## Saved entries
---+---

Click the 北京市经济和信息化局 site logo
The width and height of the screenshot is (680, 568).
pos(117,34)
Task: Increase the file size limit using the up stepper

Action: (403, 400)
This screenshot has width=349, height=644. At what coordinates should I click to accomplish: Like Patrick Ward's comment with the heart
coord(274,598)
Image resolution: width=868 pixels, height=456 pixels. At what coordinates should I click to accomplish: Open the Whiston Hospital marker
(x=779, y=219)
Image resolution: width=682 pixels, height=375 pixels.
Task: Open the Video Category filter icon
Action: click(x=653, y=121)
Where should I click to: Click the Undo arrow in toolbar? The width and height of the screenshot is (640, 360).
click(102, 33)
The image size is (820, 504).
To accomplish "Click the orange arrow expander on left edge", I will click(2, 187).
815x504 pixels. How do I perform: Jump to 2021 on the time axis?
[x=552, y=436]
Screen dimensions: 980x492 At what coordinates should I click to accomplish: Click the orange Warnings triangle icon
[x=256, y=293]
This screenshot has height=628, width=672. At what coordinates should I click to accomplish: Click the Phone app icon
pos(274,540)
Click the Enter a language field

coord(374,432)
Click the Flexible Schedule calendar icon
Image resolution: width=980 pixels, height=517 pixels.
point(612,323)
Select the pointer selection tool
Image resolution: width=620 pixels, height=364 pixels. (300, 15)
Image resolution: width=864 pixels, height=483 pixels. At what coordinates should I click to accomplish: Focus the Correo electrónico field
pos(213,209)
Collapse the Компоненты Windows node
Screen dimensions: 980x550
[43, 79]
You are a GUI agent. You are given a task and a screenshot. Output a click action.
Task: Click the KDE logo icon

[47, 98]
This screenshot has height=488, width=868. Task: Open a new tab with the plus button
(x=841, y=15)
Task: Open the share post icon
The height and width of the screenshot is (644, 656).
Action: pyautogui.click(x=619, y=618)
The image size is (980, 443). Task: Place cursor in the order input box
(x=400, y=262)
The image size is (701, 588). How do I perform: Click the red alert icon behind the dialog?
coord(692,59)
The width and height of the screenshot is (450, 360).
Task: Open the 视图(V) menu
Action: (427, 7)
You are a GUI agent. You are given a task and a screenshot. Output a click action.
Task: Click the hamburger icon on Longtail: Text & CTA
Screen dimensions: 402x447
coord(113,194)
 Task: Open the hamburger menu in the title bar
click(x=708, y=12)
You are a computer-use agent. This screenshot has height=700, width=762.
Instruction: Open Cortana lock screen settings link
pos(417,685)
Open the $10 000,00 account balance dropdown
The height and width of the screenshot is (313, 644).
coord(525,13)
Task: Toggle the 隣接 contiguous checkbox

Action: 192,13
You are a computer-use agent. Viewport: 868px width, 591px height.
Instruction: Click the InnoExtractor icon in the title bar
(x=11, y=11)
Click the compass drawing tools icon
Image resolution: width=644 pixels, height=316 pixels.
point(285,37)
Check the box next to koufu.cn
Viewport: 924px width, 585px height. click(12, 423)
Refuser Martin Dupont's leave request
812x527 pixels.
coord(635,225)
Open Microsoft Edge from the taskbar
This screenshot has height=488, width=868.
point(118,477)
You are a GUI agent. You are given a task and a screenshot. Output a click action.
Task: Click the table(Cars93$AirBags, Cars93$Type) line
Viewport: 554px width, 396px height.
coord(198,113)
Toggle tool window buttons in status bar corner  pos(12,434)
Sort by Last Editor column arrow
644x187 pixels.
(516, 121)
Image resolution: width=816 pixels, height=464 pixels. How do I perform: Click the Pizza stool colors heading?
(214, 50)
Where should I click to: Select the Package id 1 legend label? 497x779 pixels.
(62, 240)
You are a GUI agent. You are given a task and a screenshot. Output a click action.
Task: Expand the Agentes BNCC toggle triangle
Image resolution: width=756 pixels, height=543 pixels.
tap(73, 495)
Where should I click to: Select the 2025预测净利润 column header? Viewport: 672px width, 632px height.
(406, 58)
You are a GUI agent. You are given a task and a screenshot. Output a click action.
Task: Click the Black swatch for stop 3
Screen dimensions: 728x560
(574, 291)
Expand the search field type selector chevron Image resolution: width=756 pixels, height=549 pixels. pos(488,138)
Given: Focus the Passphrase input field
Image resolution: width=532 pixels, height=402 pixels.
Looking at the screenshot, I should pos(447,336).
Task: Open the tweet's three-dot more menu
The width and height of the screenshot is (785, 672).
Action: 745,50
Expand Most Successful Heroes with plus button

---+---

## WHAT NEEDS TO BE DONE
Only lines that hold the string "computer" belong in the answer, so copy every one of them from the records.

## SOLUTION FOR THIS TASK
You are a computer-use agent. This screenshot has height=700, width=762.
You are a computer-use agent. Viewport: 868px width, 591px height.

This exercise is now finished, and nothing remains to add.